Read on this subject on iD4D : “E-Health : this sector is one of the main drivers of digital technology”, by Romain André, Health Project Manager at AFD.
INFUSE : the business service platform
However, in order to bring private sector expertise and technologies to the field, it is necessary to be familiar with them and finance them. In 2016, the “Innovation for Uptake, Scale and Equity in Immunisation (INFUSE)” initiative was launched at the World Economic Forum in Davos. INFUSE is a platform which creates networks among innovators and financiers in order to i/ identify solutions to reduce inequities in access to vaccines ; ii/ allow innovators to develop these solutions by mobilizing additional private financing.
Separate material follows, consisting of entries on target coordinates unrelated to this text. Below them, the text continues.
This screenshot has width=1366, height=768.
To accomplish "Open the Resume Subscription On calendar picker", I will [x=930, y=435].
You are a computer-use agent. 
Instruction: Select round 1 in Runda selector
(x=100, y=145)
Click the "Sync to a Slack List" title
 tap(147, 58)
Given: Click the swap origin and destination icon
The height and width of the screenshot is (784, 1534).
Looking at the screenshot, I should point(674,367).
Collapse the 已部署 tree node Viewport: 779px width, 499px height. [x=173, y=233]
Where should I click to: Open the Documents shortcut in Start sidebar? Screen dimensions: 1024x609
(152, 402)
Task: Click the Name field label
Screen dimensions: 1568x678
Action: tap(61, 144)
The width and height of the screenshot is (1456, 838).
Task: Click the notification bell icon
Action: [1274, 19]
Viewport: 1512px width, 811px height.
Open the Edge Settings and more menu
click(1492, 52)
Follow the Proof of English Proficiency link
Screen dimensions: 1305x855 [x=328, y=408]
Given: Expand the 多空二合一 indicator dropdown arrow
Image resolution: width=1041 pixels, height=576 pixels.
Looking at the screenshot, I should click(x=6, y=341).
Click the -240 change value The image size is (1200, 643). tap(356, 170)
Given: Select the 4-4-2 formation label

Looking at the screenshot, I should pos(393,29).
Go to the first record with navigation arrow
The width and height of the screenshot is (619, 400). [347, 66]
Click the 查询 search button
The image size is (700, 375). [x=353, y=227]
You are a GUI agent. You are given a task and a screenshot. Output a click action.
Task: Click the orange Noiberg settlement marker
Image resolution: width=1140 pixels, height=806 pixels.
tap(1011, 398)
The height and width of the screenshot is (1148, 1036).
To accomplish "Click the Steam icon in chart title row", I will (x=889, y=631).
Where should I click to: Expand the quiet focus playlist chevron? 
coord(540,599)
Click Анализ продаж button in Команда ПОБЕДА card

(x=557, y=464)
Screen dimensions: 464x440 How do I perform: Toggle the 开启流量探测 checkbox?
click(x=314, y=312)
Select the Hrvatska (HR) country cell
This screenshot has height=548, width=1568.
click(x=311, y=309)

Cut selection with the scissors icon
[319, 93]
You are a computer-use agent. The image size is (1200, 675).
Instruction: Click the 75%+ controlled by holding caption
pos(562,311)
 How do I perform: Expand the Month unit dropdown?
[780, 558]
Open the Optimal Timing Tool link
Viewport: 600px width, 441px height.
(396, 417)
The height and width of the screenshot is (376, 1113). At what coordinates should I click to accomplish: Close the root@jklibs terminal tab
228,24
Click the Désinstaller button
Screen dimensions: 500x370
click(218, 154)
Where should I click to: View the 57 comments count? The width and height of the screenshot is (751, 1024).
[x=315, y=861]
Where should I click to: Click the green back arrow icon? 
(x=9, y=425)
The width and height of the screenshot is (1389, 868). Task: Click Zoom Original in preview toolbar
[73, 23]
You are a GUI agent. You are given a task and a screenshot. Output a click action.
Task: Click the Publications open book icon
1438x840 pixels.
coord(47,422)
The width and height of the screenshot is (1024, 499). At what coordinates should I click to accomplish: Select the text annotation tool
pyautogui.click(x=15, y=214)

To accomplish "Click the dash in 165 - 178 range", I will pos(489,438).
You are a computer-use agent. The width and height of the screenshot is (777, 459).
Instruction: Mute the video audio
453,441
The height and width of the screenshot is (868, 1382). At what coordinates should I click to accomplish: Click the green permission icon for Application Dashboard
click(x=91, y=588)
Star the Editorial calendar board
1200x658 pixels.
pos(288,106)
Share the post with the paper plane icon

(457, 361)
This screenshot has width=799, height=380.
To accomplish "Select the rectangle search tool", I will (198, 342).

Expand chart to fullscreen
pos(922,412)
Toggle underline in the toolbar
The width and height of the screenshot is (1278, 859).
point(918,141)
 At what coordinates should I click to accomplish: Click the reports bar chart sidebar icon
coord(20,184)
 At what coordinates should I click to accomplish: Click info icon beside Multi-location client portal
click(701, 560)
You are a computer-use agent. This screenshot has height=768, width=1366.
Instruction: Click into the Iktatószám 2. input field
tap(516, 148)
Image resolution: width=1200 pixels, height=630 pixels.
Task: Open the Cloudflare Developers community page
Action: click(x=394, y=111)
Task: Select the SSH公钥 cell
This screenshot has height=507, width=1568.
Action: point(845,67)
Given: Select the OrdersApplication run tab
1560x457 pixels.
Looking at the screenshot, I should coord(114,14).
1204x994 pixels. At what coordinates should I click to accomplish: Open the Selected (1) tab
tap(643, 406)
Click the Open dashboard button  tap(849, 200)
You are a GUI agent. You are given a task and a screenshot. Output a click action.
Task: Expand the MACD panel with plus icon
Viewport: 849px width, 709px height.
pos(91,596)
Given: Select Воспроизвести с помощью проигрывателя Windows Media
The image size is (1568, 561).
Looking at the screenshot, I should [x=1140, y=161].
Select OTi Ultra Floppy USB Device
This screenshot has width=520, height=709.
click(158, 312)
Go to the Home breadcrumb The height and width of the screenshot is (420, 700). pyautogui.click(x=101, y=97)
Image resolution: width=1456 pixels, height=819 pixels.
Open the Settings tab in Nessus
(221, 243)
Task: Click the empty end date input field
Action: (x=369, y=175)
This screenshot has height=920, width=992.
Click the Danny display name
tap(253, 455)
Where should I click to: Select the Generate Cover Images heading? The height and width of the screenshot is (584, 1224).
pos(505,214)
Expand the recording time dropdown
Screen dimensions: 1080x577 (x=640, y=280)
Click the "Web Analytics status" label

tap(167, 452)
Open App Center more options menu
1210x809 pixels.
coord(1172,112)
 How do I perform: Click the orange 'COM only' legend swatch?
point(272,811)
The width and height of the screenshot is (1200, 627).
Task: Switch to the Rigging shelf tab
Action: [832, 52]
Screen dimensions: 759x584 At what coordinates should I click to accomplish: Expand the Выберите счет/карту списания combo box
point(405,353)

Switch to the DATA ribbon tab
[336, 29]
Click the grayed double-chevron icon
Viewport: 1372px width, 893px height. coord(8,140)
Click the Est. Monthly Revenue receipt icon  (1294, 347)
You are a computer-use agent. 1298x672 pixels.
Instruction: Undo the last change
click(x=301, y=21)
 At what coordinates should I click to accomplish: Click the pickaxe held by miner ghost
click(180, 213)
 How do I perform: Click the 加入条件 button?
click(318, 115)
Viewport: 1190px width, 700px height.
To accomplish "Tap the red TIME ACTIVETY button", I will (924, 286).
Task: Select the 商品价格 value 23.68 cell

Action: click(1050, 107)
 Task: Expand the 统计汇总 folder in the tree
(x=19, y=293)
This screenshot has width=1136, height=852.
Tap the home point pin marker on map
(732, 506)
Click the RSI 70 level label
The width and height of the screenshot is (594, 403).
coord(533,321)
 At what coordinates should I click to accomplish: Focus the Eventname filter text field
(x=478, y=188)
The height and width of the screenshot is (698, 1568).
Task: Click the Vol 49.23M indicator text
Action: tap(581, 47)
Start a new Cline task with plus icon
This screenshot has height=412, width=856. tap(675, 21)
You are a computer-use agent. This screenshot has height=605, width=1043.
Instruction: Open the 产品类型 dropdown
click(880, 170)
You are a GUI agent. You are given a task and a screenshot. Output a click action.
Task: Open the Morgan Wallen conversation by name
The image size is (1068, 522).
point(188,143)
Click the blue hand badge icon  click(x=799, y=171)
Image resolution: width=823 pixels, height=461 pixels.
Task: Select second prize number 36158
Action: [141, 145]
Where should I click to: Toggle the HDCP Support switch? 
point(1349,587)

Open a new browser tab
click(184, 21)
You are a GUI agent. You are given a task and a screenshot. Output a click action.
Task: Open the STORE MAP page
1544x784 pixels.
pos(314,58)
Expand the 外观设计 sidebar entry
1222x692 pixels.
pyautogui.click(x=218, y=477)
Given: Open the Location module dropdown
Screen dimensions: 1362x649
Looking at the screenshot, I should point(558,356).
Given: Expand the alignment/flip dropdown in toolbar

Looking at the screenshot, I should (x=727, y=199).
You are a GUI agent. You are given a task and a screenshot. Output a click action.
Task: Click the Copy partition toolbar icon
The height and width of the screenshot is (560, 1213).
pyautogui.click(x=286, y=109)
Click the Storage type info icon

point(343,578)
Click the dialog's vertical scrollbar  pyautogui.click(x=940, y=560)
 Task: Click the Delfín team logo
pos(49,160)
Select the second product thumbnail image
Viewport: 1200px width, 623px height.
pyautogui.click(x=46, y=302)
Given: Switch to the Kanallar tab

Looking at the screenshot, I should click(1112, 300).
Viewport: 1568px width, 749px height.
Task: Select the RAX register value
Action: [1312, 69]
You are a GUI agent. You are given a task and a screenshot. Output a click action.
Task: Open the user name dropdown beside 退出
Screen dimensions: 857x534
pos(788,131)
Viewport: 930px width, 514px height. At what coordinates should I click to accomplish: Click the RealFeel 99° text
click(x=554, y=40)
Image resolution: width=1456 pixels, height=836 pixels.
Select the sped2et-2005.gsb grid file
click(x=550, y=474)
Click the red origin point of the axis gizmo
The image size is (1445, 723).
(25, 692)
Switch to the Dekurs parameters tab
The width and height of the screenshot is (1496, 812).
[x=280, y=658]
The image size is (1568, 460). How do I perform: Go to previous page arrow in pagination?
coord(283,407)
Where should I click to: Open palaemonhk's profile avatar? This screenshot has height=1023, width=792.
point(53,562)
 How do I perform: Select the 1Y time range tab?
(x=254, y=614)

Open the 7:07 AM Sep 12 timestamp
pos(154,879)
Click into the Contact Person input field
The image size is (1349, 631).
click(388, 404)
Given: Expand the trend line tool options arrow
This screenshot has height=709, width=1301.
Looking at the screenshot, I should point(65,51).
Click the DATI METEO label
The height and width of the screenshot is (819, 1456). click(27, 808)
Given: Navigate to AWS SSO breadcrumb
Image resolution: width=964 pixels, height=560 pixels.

Read on this subject on iD4D : “The health sector in developing countries : private players central to a public service mission”, by Julien Lefilleur, Head of Manufacturing, Agribusiness and Services Division at PROPARCO.
For example, Nexleaf Analytics, one of the flagship projects selected by INFUSE last year, received assistance via the platform to establish a partnership with Google.org. The innovation lies in a wireless remote temperature monitoring system for vaccine refrigerators to ensure that vaccines have not been exposed to heat and are therefore high quality and effective. Google.org is going to contribute USD 2 million to the project (technical and financial assistance). Nexleaf and Google are now working together on this technology which could have a major impact on immunization coverage rates in the poorest countries. Building on the success of 2016, in early 2017, INFUSE launched its second call for projects for innovative projects capable of improving health services in developing countries.